[Stored records]
★ ★ ★ ★

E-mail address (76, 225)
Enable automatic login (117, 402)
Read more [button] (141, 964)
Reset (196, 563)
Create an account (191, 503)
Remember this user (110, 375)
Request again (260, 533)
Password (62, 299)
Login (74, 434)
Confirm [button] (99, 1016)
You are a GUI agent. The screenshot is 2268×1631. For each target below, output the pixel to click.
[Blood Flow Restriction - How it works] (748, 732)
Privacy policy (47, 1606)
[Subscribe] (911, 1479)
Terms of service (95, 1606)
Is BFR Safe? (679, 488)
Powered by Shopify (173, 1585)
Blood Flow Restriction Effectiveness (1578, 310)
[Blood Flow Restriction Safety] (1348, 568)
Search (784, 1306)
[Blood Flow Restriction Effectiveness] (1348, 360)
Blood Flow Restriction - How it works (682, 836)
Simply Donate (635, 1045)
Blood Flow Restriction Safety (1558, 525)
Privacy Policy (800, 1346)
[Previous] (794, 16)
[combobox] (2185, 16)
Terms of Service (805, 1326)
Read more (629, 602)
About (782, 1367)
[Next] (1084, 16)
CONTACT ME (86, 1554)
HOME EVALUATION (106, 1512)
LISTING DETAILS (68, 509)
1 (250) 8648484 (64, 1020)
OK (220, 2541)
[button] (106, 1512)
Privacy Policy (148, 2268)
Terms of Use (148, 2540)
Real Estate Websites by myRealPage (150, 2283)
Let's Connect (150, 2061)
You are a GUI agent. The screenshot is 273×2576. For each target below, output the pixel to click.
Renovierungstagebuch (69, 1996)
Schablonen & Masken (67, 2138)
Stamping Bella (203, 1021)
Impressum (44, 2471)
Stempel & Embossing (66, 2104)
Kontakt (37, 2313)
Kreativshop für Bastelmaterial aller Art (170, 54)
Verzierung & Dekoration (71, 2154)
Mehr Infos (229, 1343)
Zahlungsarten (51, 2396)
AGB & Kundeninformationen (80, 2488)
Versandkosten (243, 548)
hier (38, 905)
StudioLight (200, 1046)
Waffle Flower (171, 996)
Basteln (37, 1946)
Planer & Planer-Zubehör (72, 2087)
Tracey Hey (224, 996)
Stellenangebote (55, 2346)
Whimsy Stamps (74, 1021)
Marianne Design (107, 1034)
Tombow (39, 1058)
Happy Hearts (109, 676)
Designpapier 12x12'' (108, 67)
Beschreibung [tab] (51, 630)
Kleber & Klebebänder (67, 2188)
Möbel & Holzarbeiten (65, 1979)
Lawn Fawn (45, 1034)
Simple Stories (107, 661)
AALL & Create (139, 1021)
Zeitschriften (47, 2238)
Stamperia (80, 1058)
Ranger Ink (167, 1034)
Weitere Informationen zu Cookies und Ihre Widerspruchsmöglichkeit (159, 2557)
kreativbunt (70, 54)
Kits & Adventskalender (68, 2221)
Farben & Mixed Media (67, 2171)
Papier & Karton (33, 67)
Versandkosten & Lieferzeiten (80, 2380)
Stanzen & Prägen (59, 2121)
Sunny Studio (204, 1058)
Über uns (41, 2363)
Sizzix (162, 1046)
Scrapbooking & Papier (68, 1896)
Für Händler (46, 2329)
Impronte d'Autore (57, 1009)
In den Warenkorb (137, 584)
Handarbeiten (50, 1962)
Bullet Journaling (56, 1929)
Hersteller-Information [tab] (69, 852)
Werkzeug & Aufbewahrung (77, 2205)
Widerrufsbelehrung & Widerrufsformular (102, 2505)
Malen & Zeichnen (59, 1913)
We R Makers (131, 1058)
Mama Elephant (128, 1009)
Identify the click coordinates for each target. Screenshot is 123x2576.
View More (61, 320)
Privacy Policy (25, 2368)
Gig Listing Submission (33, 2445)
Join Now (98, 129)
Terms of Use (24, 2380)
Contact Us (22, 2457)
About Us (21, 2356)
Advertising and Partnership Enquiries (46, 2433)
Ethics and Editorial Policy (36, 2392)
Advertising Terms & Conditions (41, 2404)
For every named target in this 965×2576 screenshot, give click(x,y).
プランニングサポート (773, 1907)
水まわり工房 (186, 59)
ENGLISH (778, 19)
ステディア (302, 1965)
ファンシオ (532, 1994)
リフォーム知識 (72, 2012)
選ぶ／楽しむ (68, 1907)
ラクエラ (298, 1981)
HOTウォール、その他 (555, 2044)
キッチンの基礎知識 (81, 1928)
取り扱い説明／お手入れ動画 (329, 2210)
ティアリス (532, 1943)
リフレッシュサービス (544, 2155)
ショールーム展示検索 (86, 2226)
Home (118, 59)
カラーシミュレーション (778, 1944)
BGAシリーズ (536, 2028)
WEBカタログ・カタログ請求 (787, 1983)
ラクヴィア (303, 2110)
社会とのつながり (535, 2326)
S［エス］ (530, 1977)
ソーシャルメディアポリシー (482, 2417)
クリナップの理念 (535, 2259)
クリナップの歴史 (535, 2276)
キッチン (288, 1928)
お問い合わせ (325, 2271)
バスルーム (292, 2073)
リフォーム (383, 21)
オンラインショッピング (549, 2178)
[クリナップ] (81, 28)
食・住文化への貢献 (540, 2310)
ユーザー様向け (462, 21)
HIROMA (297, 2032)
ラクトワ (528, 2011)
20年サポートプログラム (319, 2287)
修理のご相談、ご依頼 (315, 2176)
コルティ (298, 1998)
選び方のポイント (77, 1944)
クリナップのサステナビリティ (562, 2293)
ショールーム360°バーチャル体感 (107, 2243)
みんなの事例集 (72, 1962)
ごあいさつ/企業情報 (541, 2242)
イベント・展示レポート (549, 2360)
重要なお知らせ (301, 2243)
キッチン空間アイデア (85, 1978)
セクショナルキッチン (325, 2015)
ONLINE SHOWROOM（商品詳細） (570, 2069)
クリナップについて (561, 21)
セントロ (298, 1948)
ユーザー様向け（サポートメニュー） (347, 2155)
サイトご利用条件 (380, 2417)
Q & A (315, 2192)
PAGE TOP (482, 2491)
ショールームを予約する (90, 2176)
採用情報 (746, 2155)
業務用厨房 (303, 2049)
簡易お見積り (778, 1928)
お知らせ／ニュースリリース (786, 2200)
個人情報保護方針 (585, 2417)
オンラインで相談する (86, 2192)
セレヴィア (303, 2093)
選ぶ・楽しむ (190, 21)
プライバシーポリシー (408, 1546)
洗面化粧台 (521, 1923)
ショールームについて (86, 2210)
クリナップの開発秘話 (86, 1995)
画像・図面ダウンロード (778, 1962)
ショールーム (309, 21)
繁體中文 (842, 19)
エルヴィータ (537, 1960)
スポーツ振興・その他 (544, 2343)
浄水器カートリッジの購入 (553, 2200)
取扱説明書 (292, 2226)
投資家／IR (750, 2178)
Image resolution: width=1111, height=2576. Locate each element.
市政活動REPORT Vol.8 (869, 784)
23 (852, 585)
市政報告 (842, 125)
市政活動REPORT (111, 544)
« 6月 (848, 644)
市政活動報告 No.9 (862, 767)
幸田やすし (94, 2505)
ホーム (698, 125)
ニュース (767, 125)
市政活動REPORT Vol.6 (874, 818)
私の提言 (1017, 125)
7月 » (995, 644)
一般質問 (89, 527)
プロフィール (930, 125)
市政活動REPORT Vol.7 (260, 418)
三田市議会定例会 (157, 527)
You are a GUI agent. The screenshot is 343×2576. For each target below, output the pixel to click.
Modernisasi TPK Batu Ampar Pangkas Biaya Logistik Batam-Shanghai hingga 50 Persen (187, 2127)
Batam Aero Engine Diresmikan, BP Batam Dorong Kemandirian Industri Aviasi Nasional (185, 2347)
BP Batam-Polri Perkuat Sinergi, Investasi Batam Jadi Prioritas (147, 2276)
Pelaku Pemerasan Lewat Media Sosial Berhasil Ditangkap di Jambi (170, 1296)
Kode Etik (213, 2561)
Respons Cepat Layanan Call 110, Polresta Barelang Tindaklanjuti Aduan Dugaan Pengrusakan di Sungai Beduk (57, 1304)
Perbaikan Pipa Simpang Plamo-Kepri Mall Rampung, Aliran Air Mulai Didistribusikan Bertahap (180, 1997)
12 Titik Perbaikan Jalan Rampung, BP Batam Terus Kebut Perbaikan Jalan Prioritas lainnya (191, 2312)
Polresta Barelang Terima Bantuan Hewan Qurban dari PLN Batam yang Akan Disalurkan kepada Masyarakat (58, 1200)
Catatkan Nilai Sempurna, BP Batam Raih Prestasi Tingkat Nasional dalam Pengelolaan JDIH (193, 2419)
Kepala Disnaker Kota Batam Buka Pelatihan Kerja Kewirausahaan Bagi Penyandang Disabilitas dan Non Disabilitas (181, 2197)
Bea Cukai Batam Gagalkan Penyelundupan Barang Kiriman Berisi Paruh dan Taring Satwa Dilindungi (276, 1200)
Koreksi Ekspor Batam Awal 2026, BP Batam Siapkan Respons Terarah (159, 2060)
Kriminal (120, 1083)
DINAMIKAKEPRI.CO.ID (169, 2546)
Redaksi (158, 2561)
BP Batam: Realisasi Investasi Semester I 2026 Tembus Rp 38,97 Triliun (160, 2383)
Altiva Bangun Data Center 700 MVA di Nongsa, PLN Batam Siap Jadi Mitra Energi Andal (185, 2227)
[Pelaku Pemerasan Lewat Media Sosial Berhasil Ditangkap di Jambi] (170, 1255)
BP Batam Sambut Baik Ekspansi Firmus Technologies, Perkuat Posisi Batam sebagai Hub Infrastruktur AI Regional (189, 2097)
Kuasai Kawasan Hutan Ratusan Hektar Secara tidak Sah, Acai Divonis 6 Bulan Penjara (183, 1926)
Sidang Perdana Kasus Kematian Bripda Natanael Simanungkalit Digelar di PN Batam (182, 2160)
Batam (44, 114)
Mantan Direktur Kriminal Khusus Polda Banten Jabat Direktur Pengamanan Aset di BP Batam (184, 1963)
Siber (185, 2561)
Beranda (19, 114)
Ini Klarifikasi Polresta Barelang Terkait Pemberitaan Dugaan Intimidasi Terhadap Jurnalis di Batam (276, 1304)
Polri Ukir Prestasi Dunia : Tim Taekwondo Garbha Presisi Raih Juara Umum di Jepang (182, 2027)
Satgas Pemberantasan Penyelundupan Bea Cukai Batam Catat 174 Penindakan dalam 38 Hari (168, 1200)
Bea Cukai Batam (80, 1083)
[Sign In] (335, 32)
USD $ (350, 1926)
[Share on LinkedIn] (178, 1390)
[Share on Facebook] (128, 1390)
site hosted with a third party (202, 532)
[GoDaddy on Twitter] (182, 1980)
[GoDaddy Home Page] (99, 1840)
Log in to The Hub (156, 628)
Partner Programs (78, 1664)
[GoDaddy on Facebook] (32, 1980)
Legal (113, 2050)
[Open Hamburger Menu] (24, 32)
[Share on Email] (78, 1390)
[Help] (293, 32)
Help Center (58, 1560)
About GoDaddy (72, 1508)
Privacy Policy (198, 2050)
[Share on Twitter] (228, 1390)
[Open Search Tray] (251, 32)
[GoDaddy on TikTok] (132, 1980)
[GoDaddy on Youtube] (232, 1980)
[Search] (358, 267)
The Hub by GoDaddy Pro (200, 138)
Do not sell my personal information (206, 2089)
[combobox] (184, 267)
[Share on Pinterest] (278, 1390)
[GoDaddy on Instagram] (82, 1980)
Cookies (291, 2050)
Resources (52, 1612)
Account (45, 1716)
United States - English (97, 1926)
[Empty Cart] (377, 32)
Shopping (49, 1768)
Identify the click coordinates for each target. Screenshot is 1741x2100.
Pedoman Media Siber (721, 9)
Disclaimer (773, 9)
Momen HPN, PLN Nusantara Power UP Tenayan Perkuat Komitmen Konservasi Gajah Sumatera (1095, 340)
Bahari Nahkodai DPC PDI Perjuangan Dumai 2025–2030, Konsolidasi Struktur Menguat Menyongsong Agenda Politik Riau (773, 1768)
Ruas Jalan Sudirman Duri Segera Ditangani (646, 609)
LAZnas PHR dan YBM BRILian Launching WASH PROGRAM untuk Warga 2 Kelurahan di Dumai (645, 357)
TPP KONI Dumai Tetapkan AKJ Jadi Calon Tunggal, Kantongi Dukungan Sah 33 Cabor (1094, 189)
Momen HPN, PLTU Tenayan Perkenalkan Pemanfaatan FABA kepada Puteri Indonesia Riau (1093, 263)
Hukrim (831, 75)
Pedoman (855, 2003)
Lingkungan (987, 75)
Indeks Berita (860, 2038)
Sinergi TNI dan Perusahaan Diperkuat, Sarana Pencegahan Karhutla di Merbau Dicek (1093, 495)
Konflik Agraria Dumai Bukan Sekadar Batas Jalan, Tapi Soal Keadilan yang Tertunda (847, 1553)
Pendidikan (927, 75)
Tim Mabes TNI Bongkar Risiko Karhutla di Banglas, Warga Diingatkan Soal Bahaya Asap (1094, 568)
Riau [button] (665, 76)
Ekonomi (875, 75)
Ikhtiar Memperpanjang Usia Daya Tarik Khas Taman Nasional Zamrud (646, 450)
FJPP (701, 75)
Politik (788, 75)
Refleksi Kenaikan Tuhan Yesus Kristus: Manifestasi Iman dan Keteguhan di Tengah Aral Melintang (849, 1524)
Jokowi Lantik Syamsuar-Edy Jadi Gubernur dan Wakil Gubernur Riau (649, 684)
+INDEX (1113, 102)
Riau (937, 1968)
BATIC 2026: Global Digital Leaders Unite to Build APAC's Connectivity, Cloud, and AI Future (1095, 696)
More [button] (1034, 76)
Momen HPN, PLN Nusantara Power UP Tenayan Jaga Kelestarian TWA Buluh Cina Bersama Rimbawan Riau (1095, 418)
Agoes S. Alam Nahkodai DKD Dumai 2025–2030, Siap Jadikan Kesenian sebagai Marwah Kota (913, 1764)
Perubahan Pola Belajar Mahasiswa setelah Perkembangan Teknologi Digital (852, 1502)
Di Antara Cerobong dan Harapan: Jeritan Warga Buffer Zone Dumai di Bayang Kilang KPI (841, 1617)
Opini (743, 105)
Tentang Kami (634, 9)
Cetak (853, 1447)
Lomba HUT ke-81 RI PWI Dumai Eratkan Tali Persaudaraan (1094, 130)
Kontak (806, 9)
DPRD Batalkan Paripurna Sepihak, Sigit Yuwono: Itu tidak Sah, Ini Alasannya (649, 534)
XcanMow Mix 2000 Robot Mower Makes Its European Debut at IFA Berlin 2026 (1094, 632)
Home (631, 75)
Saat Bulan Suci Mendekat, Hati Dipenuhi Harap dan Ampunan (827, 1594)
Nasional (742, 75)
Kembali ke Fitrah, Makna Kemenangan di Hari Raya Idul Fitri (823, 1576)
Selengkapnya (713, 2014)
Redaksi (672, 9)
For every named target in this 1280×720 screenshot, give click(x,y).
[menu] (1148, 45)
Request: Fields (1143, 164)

★ ★ ★ ★

Exercise details
Wherever the string "button" occurs in the data, copy the line that holds it.

Task answer
Read more [button] (141, 964)
Confirm [button] (99, 1016)
[button] (106, 1512)
Riau [button] (665, 76)
More [button] (1034, 76)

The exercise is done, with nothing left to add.